Kepala Dinas Tenaga Kerja Kota Cirebon, Agus Suherman, mengatakan bahwa kenaikan UMK ini mengacu pada Peraturan Pemerintah Nomor 49 Tahun 2025 tentang Pengupahan. Perhitungan UMK 2026 menggunakan formula (Inflasi + (Pertumbuhan Ekonomi x Alpha)) x UMK tahun berjalan.
“Rincian inflasi sebesar 2,19 persen dan pertumbuhan ekonomi 5,02 persen. Sementara nilai alpha yang digunakan ditetapkan sebesar 0,9 persen, sesuai hasil rapat Dewan Pengupahan dari sumber rentang ketentuan 0,5 hingga 0,9 persen,” jelas Agus pada Kamis (22/1/2026).

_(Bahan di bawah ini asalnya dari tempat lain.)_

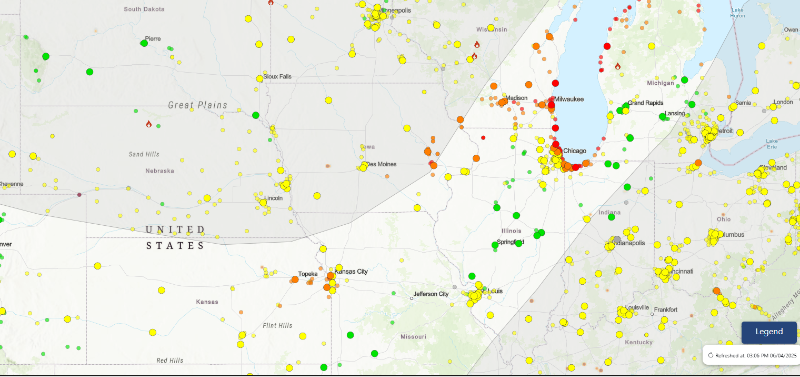Click the city dot beside Frankfort label
This screenshot has width=800, height=377.
point(652,314)
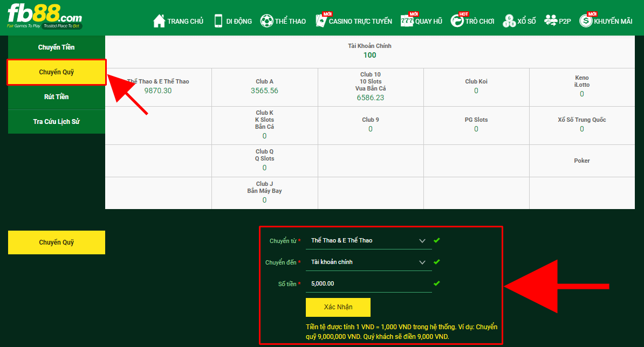This screenshot has height=347, width=644.
Task: Click the playing cards Casino icon
Action: point(321,21)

Rancangan penetapan ini diusulkan oleh Ketua Dewan Pengupahan Kota Cirebon kepada Wali Kota Cirebon untuk direkomendasikan kepada Gubernur Jawa Barat. Dengan demikian, UMK Kota Cirebon tahun 2026 resmi ditetapkan sebesar Rp2.878.646.
- Advertisement -
Kenaikan UMK ini diharapkan dapat menjaga daya beli pekerja sekaligus mendukung pertumbuhan ekonomi dan iklim ketenagakerjaan yang sehat di Kota Cirebon. Pemerintah Kota Cirebon juga mengimbau seluruh perusahaan yang beroperasi di wilayah Kota Cirebon agar dapat menerapkan ketentuan UMK Tahun 2026 sesuai dengan peraturan yang berlaku.
Penerapan UMK ini diharapkan dapat berjalan optimal sebagai bentuk perlindungan bagi pekerja sekaligus menjaga hubungan industrial yang harmonis.